[BEGIN Task input]

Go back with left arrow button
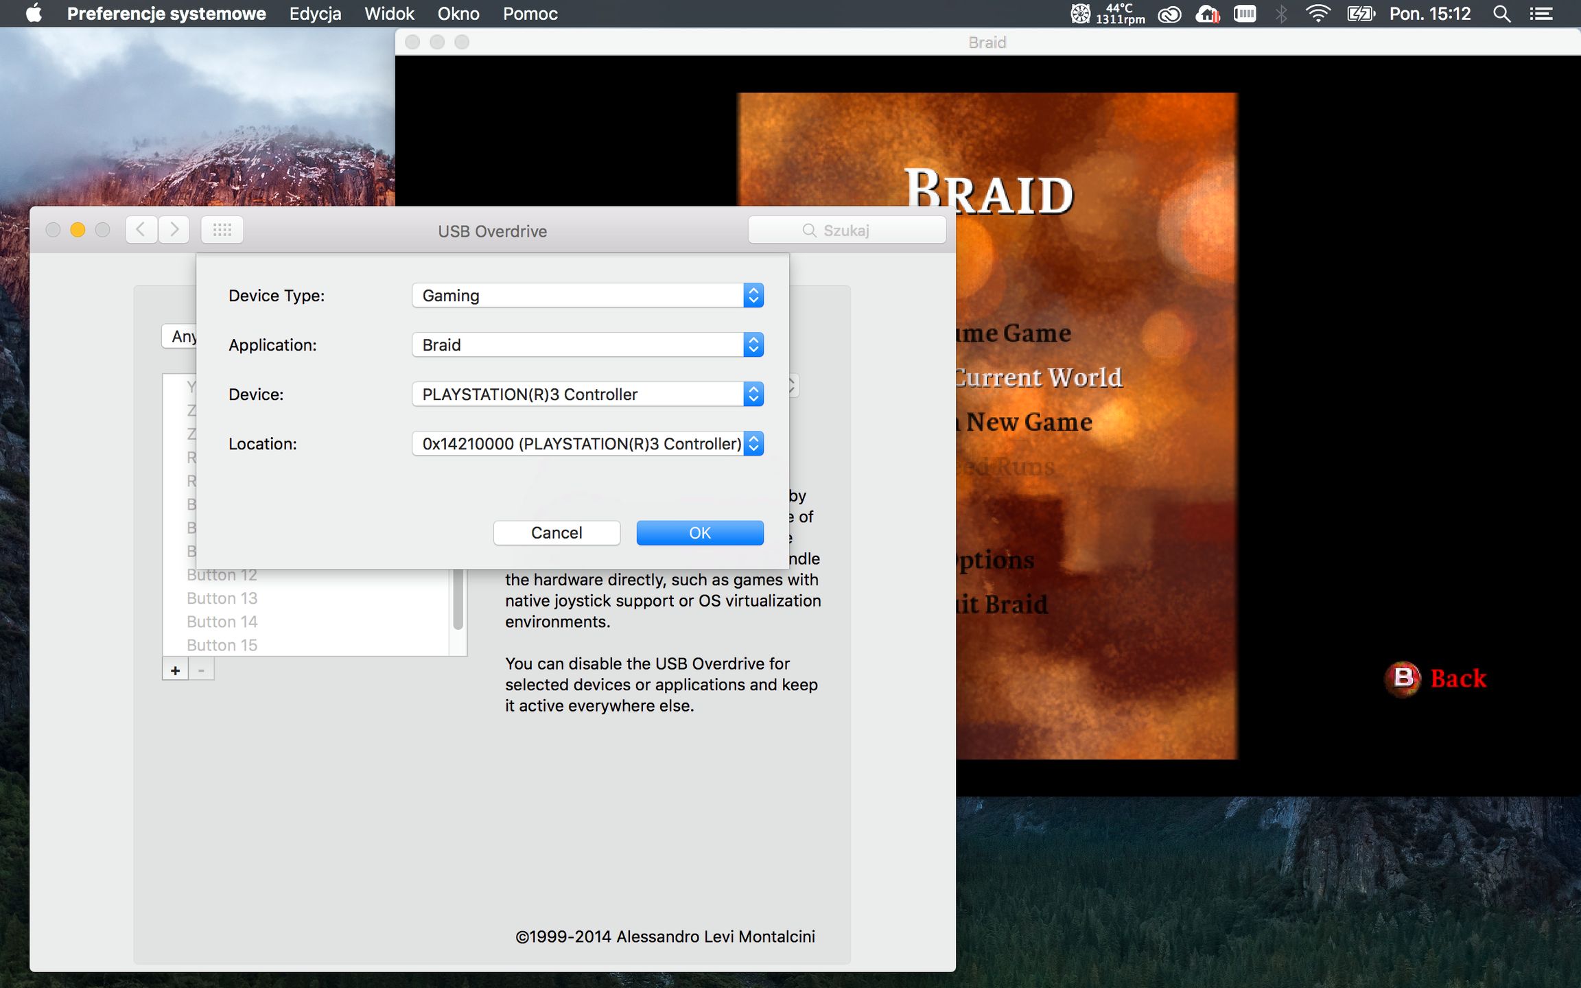141,230
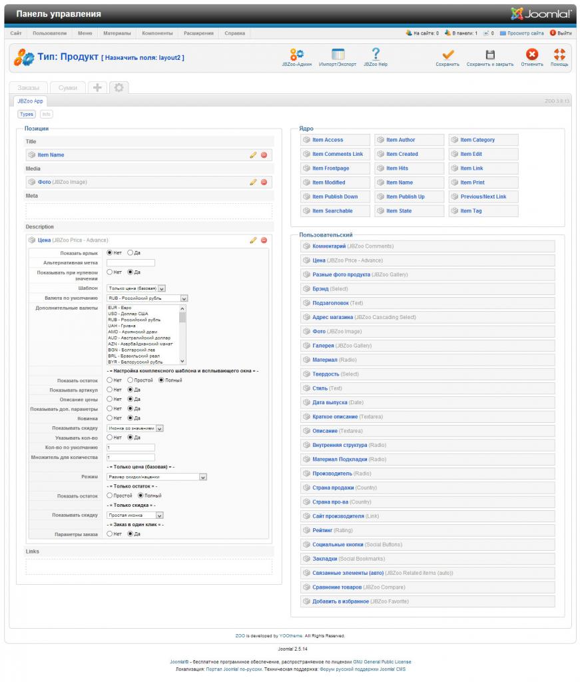Click the pencil edit icon for Item Name
The width and height of the screenshot is (580, 682).
(253, 155)
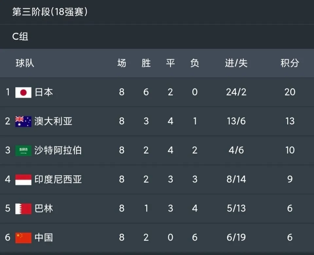The image size is (314, 255).
Task: Click the Japan flag icon
Action: pyautogui.click(x=23, y=93)
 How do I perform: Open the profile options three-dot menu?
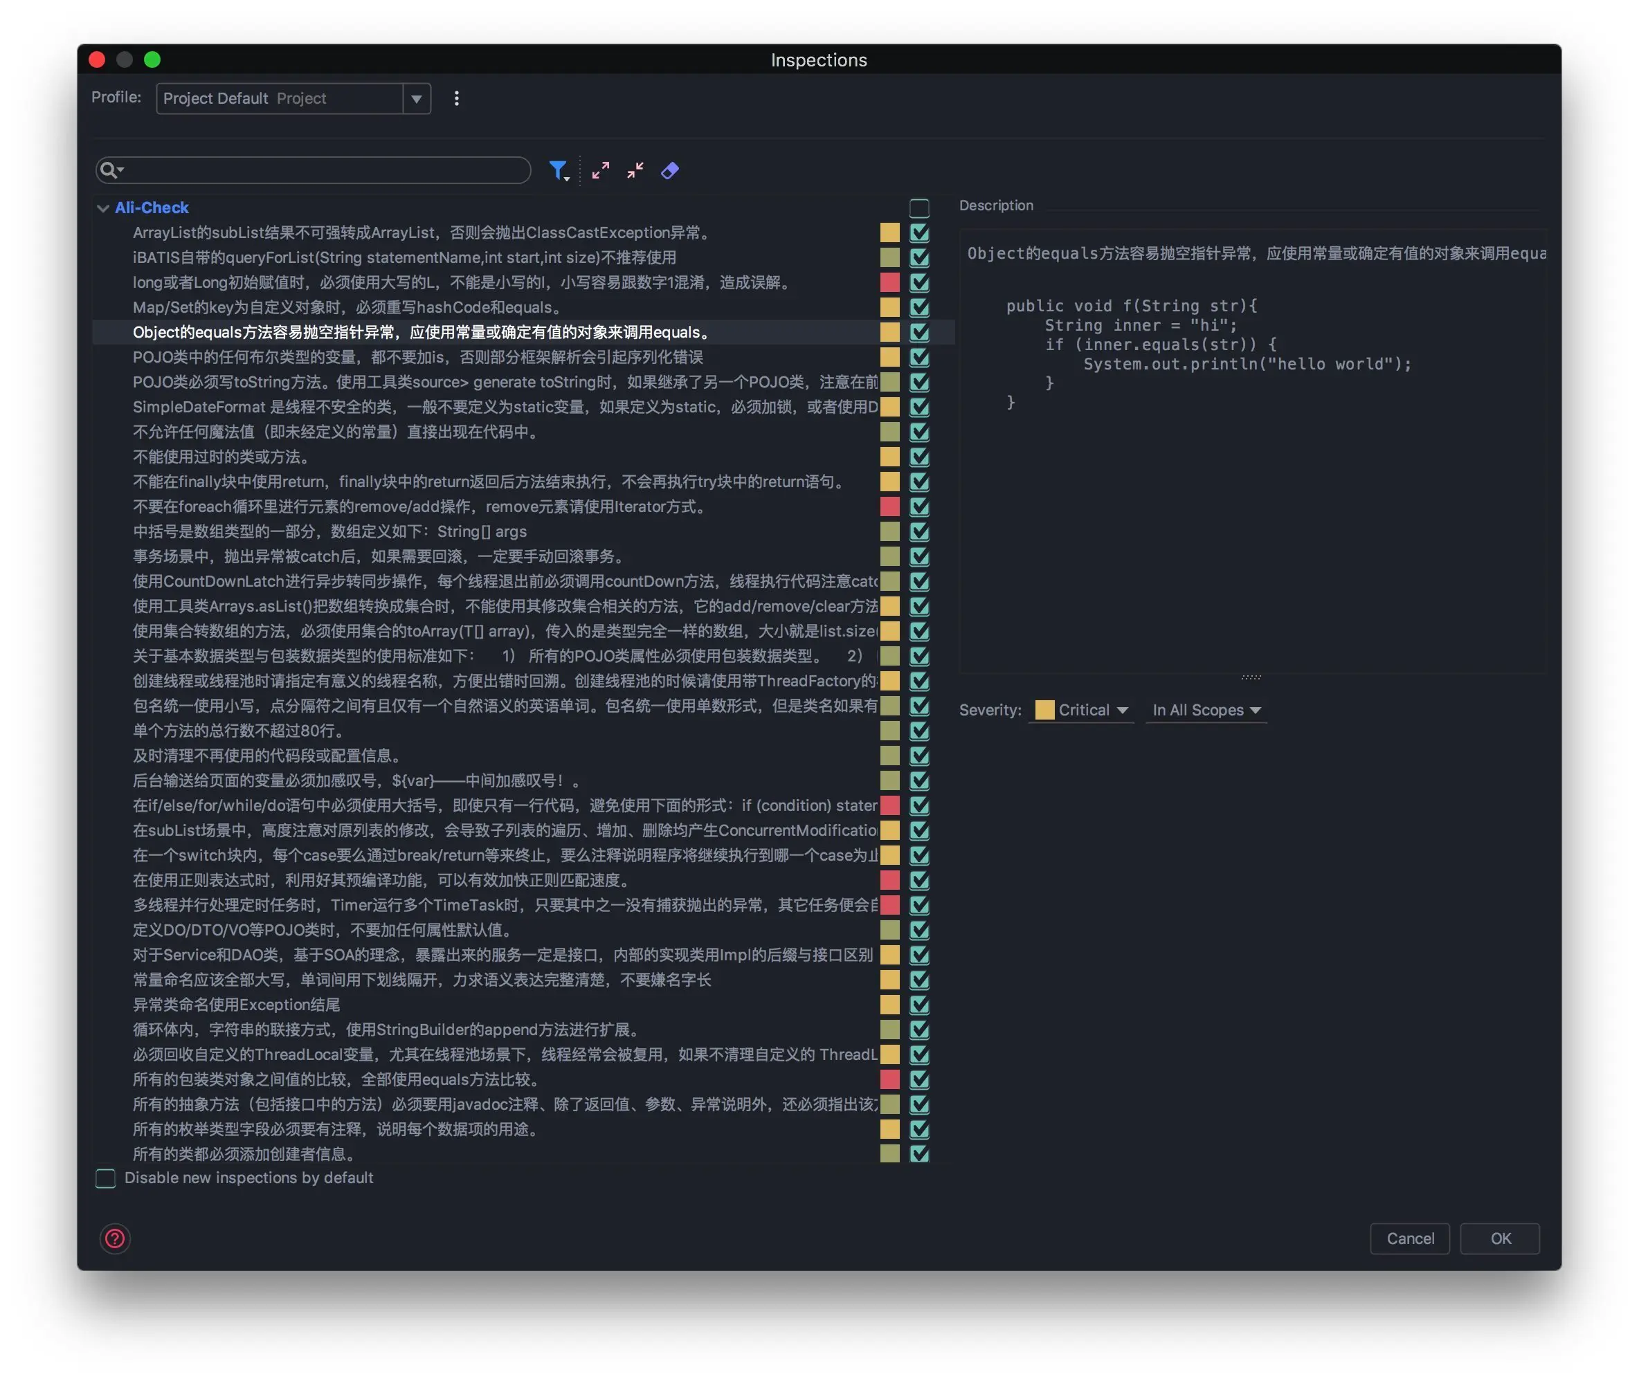(457, 98)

[END Task input]

Problem statement: Copy out all of the data above word for word, leaving out the pictures.

Exercise output:
Go back with left arrow button
141,230
Click the pencil edit icon for Item Name
The width and height of the screenshot is (580, 682).
(253, 155)
The image size is (314, 255).
Task: Click the Japan flag icon
Action: pyautogui.click(x=23, y=93)
 How do I perform: Open the profile options three-dot menu?
(457, 98)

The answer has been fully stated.